There was a father and son who had a nice relationship. At age 5, the boy got a racing car from his father. A number of years later, the boy received a bicycle for his birthday. After borrowing the family car too many times, the father decided to get a second vehicle and the boy ceremoniously declared it his. As time marched on, the son got married and had kids. The father, in the meantime, reaches an age where health is an issue and the doctor visits are more frequent. Years later, the son has to accompany the father to the medical facilities. It seems like the father has reached an age where he can’t take care of himself and the son has to put him into a home. The insurance doesn’t cover everything; it’s Medicare.

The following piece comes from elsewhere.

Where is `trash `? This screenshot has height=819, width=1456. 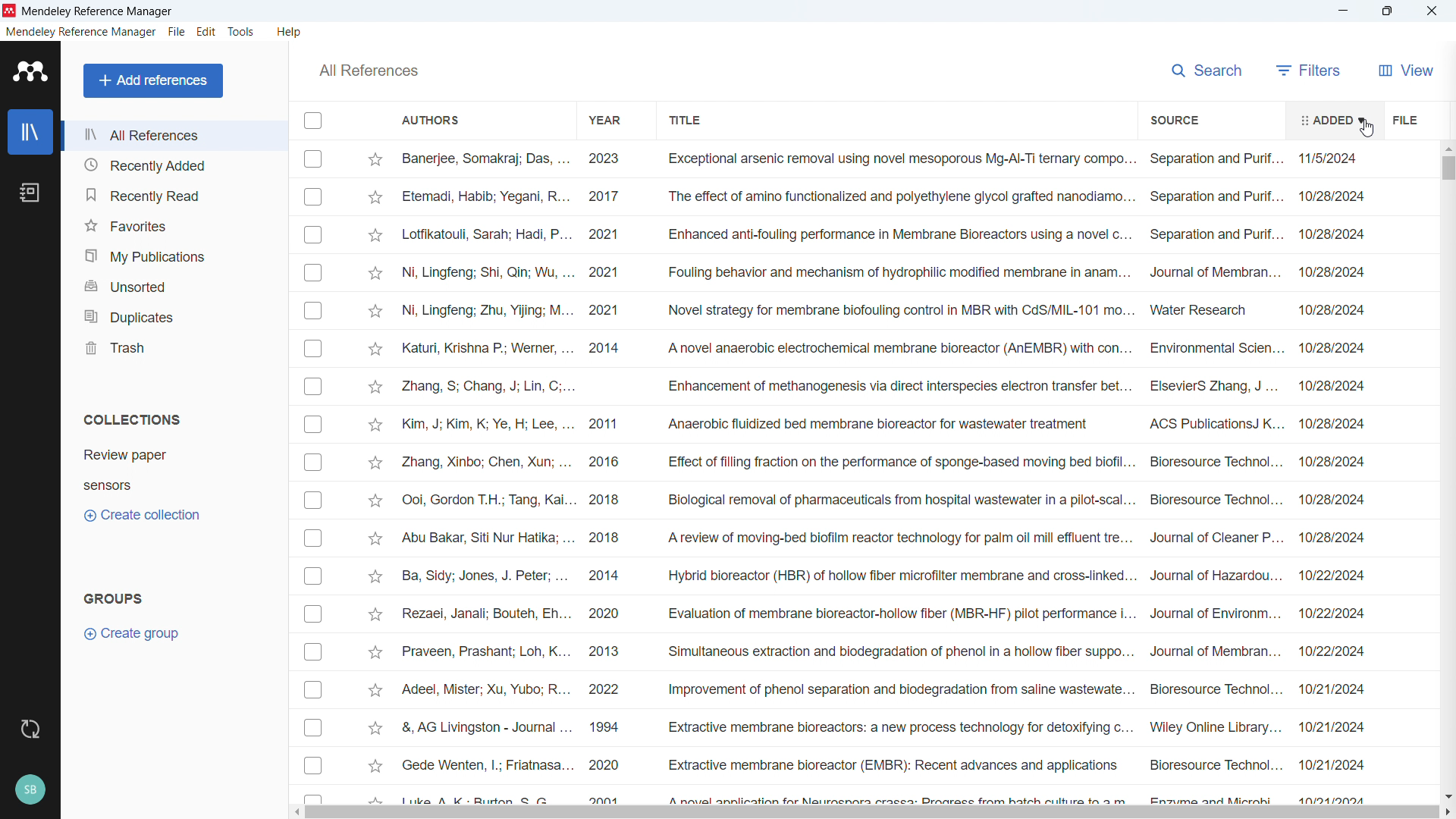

However, the son and the father have some money saved up.
In today’s times, people live longer than in the past and the father has survived a good number of years at the home but the cost is a bit expensive and the family resources ran out. Therefore, he had to move back in with the son. He received plastic plates while the rest of the family was eating on the nice porcelain because of the possibility of him breaking it. It was very hard; the father became irritable and the son just the same.
One day, the son, although carefully planned, had an idea. He said to his father “Father, we’re going on a trip, you and me”. He takes him for a long ride on top of this huge mountain. After a nice walk, they get to the edge of the cliff. Just then, as he’s ready to push his father off the cliff, he notices his father smiling. He says to himself, my father is a very smart man. Let me ask him about his reaction. “Father I know you know why I brought you here, why are you smiling?” The father replied, “Because I did the same thing to my father”.
The son didn’t go through with the plan because of the fear of measure for measure in which his children will react the same.
A person can be educated, be cultured, and have elegance and class, but when G-d puts him in an extremely difficult predicament, he can turn into the cruelest animal one cannot even imagine. The one attribute that will prevent him from going to the extreme behavior mode is fear. The son was ready to kill his father out of frustration, but held himself back because of fear of measure for measure. What’s the expression? What goes around comes around.
Two kids are talking to each other. One says, “I’m really worried. My dad works twelve hours a day to give me a nice home and good food. My mom spends the whole day cleaning and cooking for me. I’m worried sick!”